EXCERPTED PASSAGE ▸

Poison Extraction aka Leukemia Part 2

Twenty years ago today, I was a little girl who had just been on her first major road trip.

My uncles, some family friends, my sister, and I had driven the 20+ hours from Phoenix to Houston. I had no idea what to expect. I was so conflicted because in my mind, Houston, Texas looked like a city from an old western movie. Yet I knew Mom was there at MD Anderson Cancer Center, which is the best cancer treatment center in the world. I had such a hard time picturing this big fancy hospital in the middle of a town made of wood buildings and dirt roads with horses.

Turns out Houston was a lot like Phoenix only GREEN. I’d never seen so many green plants and rainstorms in my young life. And MD Anderson was mind-numbingly huge and complex.

And my mother, well she was a pumpkin.

That was my first thought anyway. When she had left Phoenix she’d had SOME hair left. Now she was completely bald and the medicines they’d given her had made her swell up a fair bit and turn orange. Clearly, my mother was a pumpkin.

WORK ITEM ▸ In the leukemia post, how long was the drive from Phoenix to Houston?

DATA EXTRACTS ▸

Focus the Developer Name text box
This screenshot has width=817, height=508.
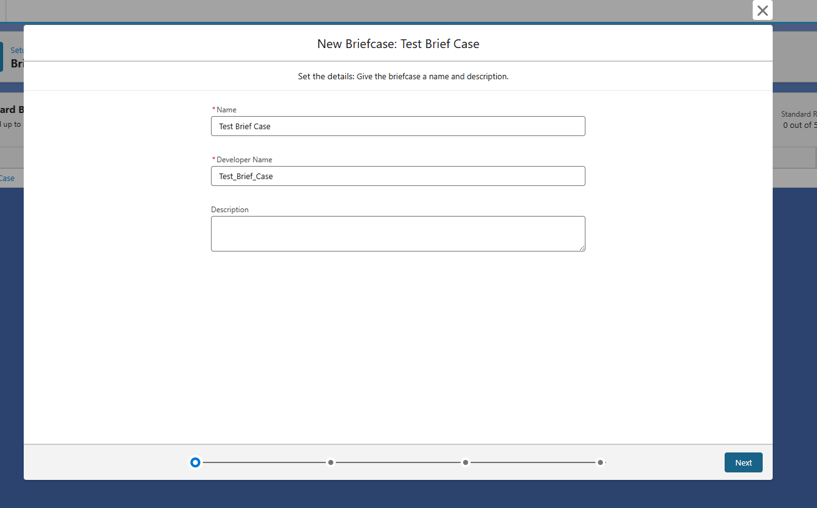pos(398,176)
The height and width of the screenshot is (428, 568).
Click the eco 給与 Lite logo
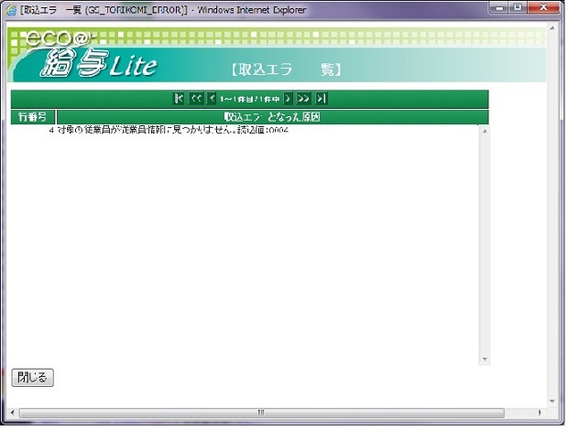(87, 57)
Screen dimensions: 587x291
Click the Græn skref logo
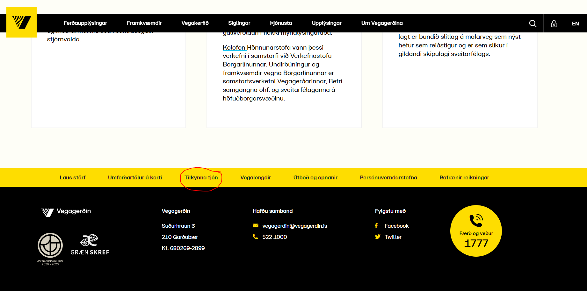(90, 245)
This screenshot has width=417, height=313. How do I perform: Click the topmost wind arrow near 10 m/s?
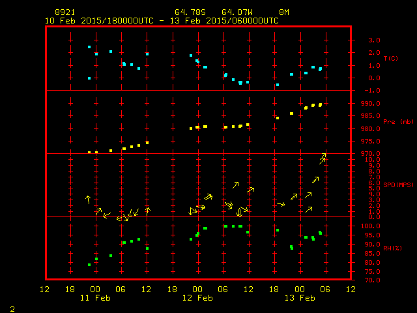pos(323,158)
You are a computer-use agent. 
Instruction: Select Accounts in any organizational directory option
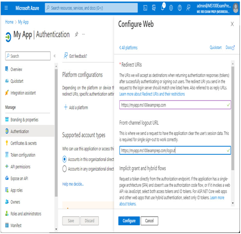point(64,169)
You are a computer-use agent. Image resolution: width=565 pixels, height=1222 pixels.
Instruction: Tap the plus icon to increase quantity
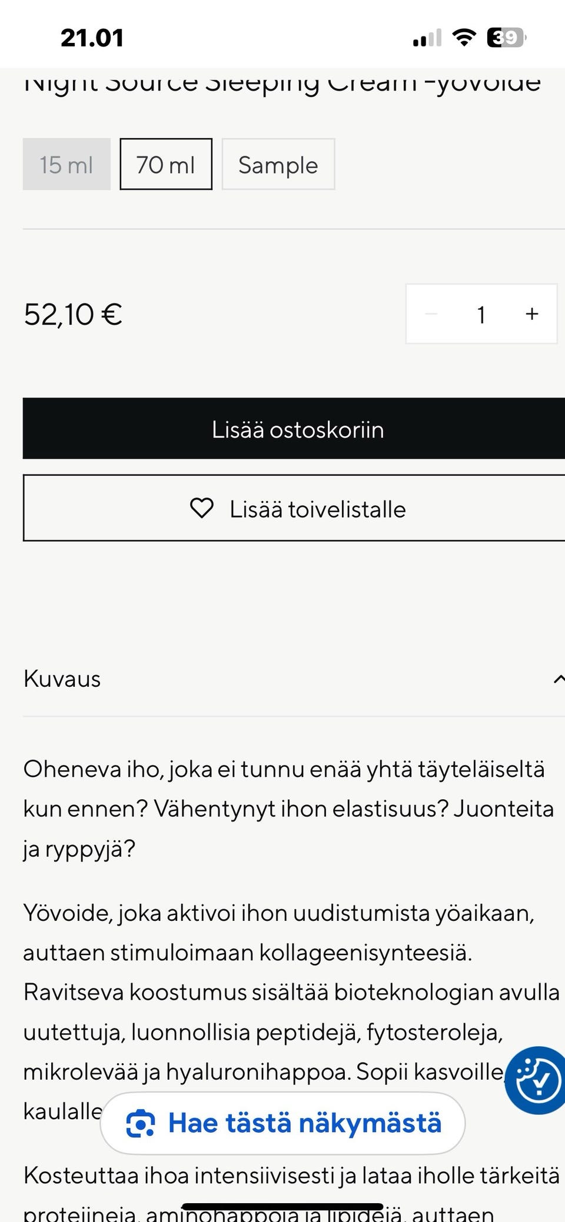coord(531,314)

ANSWER SPACE ▸ More than 20 hours.